Le maire estimait que les chansons de Tamer Nafar ne correspondaient pas aux "valeurs morales" de sa ville ; pour le juge; cela ne "justifie pas de limiter la liberté d'expression"

Le rappeur arabe-sraélien Tamer Nafar se produit sur scène lors d'un festival dans la ville arabe israélienne du nord de Sakhnin le 23 octobre 2016. (AFP PHOTO / AHMAD GHARABLI)
Le rappeur arabe-sraélien Tamer Nafar se produit sur scène lors d'un festival dans la ville arabe israélienne du nord de Sakhnin le 23 octobre 2016. (AFP PHOTO / AHMAD GHARABLI)

Un concert du rappeur arabe-israélien à succès et controversé Tamer Nafar, qui devait avoir lieu dans la ville d’Umm al-Fahm jeudi, a été annulé alors que le tribunal de Haïfa avait renversé la décision du maire de la ville l’interdisant.

Tamer Nafar et le maire d’Umm al-Fahm, Samir Mahameed, ont convenu lors d’une réunion jeudi à  Haïfa que le concert n’aurait pas lieu dans la ville « à ce stade », peut-on lire sur la page Facebook de l’artiste.

Mardi, la municipalité a annoncé que Samir Mahameed avait décidé d’annuler l’événement, estimant que les chansons du rappeur n’étaient pas conformes pas aux « valeurs religieuses, morales, éducatives et culturelles » de la ville et qu’elles « contiennent des expressions et termes ne correspondant pas à notre lexique culturel et social ».

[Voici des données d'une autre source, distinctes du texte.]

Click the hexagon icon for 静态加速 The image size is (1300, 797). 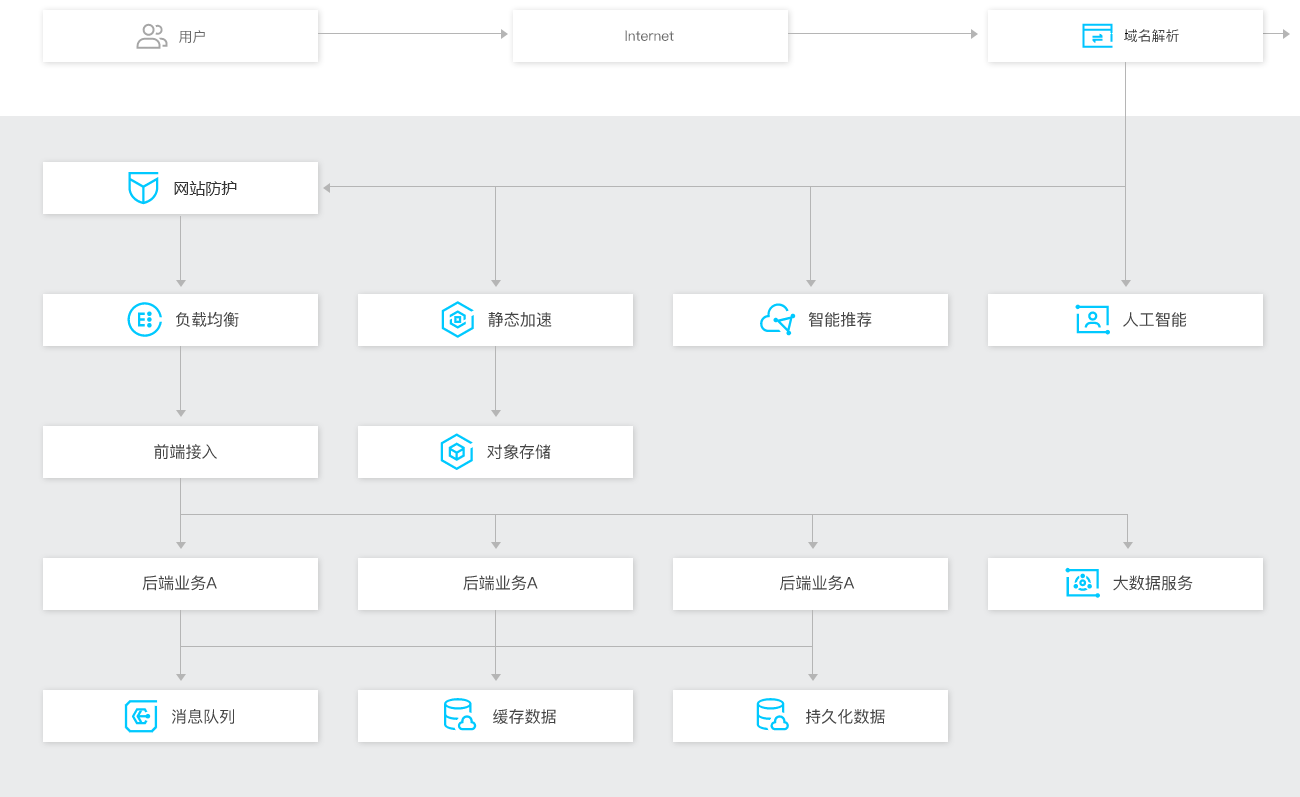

L’autorité locale a également fait savoir que la prestation n’a pas été présentée au conseil du centre communautaire, où il devait se tenir, pour être examiné.

Le rappeur de 40 ans, qui a remis en cause les normes sociales dans la société arabo-israélienne, a laissé entendre qu’il avait préféré renoncer plutôt que d’être contraint à être escorté par la police pour assurer sa protection.

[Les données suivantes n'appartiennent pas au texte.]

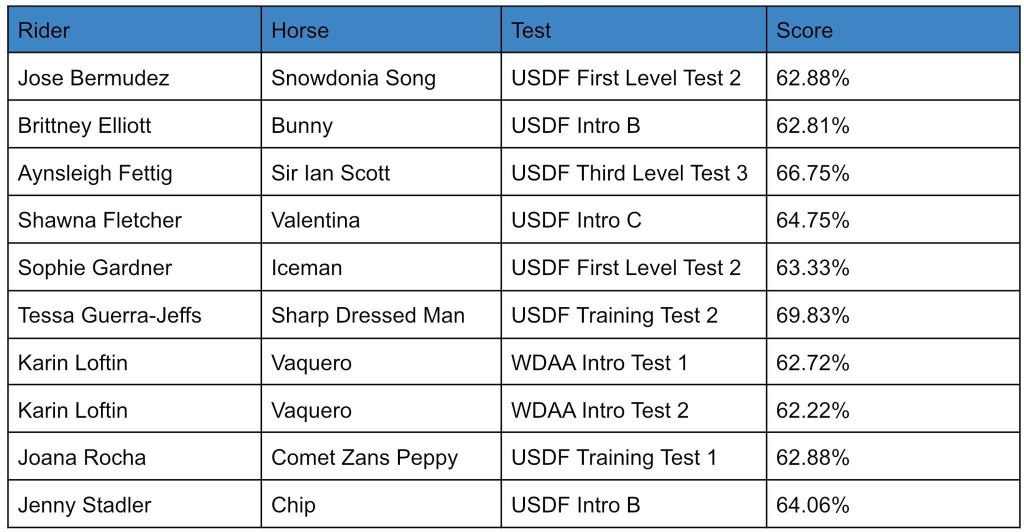Click the Test column header
The height and width of the screenshot is (532, 1024).
click(x=634, y=30)
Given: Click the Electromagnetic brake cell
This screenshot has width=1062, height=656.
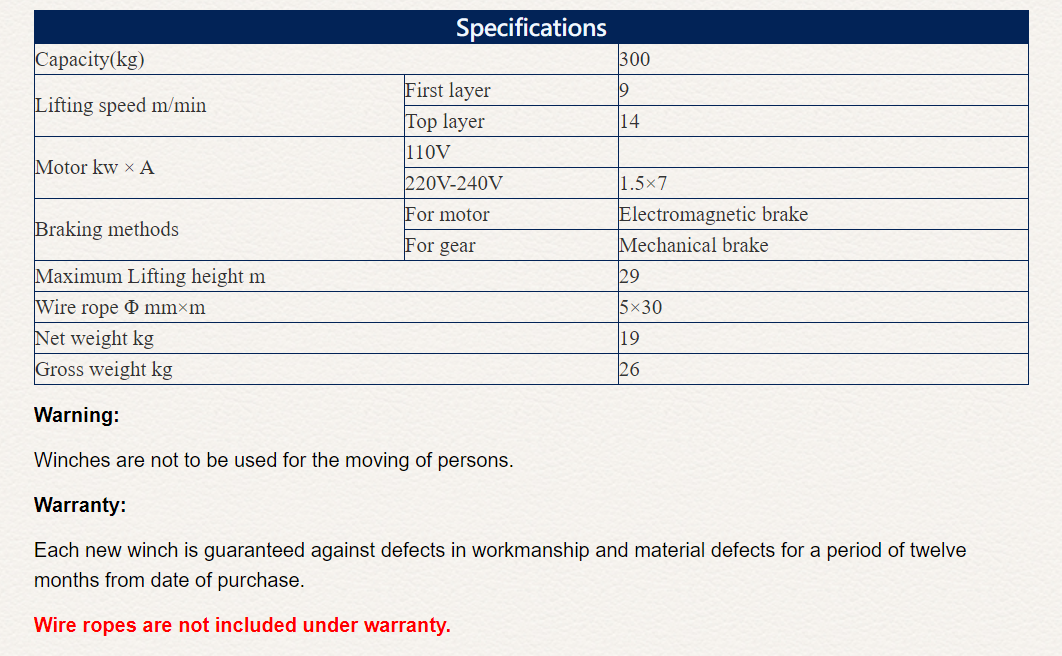Looking at the screenshot, I should pos(713,215).
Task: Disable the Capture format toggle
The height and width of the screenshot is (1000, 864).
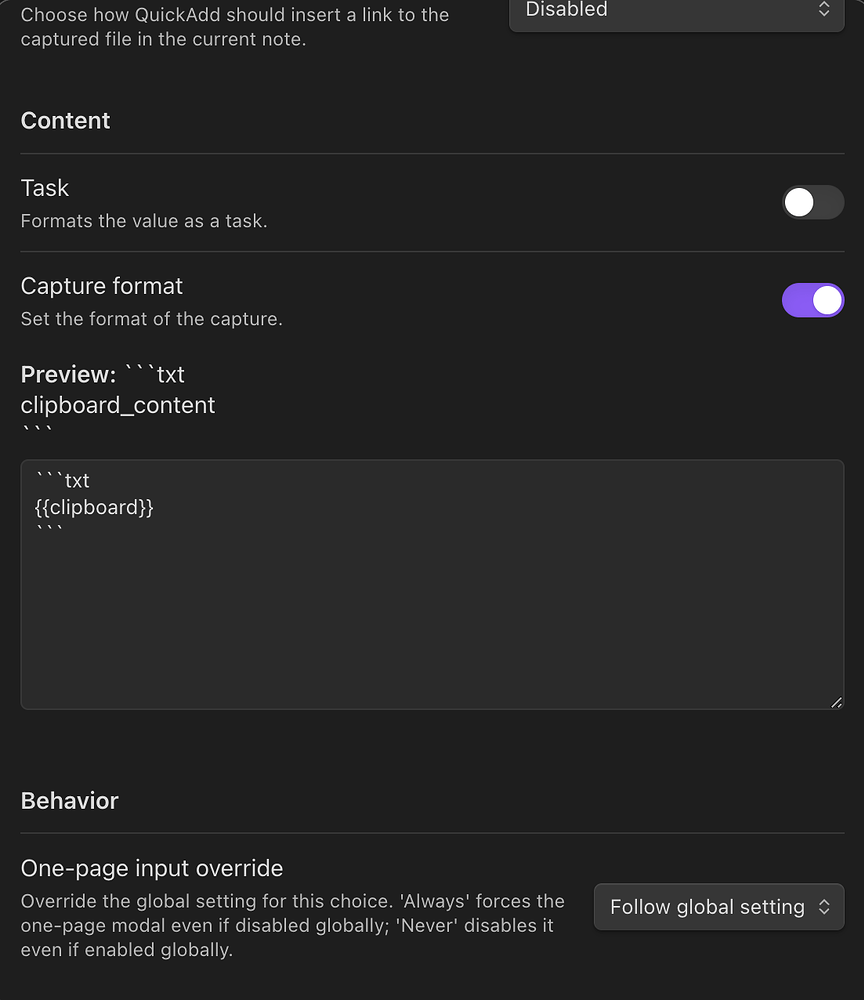Action: (x=813, y=300)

De nombreux habitants d’Umm al-Fahm avaient protesté sur les réseaux sociaux contre la venue de Tamer Nafar.

Il a indiqué qu’il allait « venir à Umm al-Fahm et rencontrer sa population comme s’il était l’un de ses habitants » et ajouté qu’il n’acceptera pas « [d’] arriver avec la protection de la police israélienne », d’après sa publication sur sa page Facebook.

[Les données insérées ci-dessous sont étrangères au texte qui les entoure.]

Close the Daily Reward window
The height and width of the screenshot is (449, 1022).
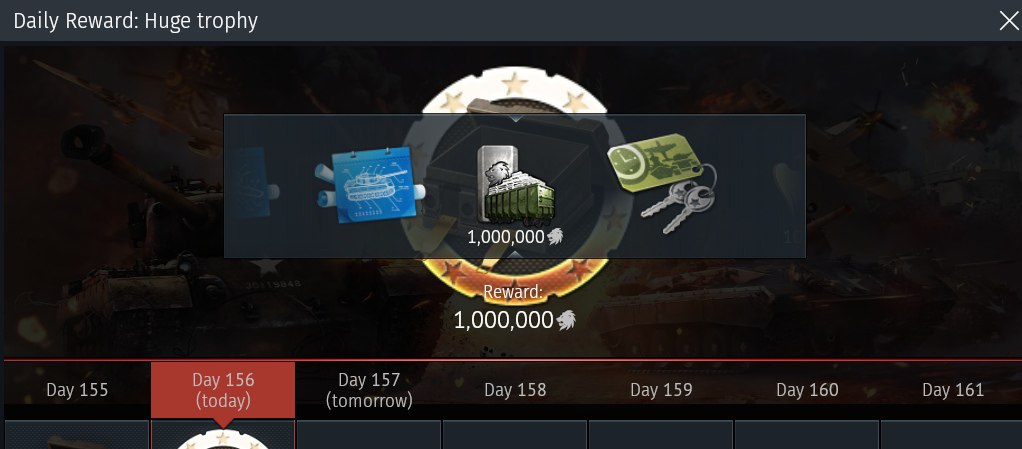pos(1008,21)
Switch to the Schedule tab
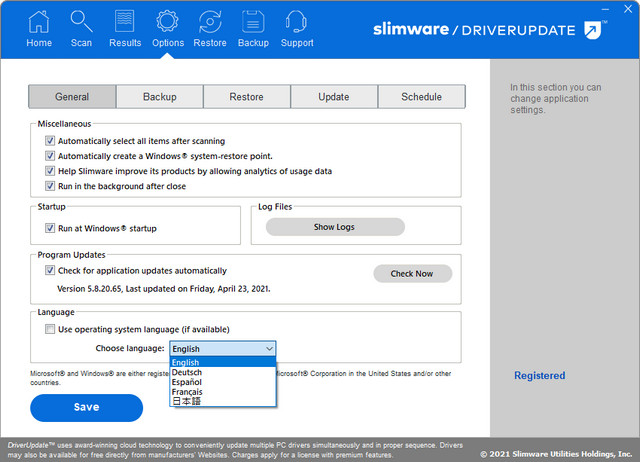The height and width of the screenshot is (462, 640). pos(421,97)

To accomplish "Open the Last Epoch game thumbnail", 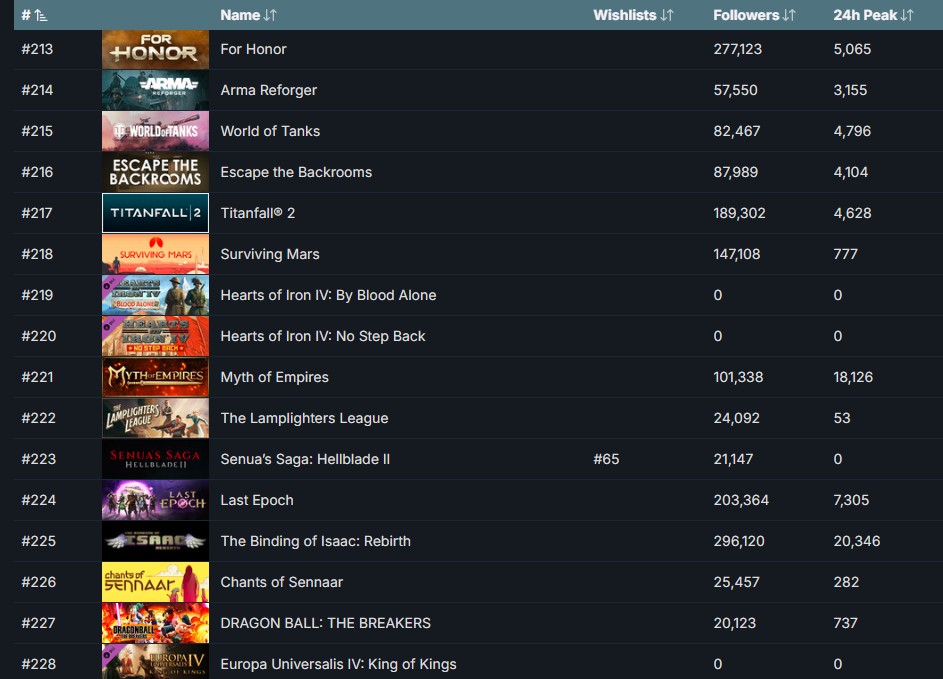I will click(x=155, y=500).
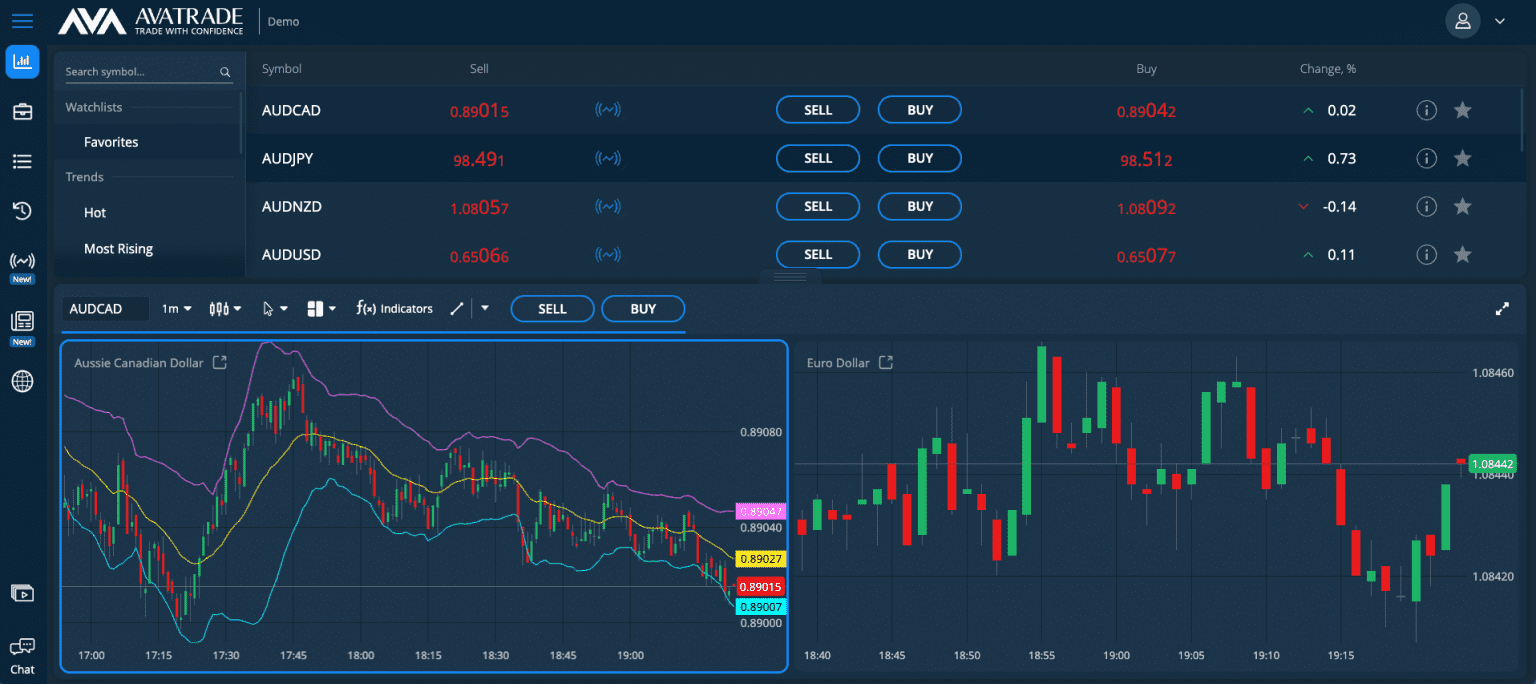Viewport: 1536px width, 684px height.
Task: Click the AUDCAD info icon
Action: pyautogui.click(x=1426, y=110)
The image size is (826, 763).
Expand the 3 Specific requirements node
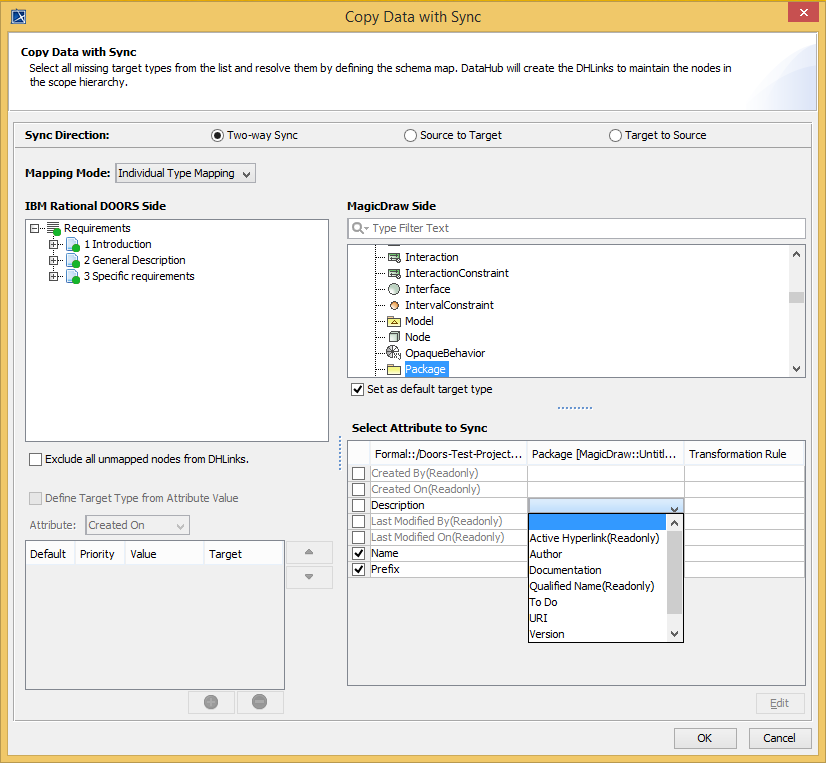point(54,277)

Il a également remercié tous ceux qui ont défendu « le droit des jeunes hommes et femmes à assister à mon concert ou à tout autre événement artistique ».

“Umm al-Fahm” par Ammar Younis (Crédit : autorisation de Karen Lehrman Bloch)

Le natif de Lod, dans le centre du pays, s’est fait un nom avec le groupe DAM qu’il a cofondé, considéré comme le premier groupe de rap palestinien.

Nombre de ses chansons prônent le féminisme et dénoncent le patriarcat dans la société arabe : sa musique défendent également l’égalité entre Arabes et Juifs et la fin du régime militaire israélien imposé aux Palestiniens.

Jeudi,  le tribunal de Haïfa avait rendu nulle la décision du maire de la ville.

Le tribunal avait dû se prononcer après le dépôt d’une requête par l’Association for Civil Rights in Israel.

La juge Bettina Tauber a estimé que les motifs d’annulation du maire « ne justifient pas d’entraver la liberté d’expression ».

Elle a également noté que le concert devait se tenir dans un centre communautaire, ce qui implique que seuls ceux venus assister à l’événement auraient entendu la musique de Tamer Nafar.

« Nous ne parlons pas d’un événement qui se produira dans les rues de la ville où des passants pourraient être exposés au concert ou au message contre son gré. Nous parlons d’une prestation qui aura lieu dans un endroit clos, pour laquelle chacun désirant y assister devra se procurer un billet, » a statué la juge. « Ceux qui souhaitent en profiter, qu’ils soient une minorité ou une majorité, doit pouvoir le faire dans une société civilisée ».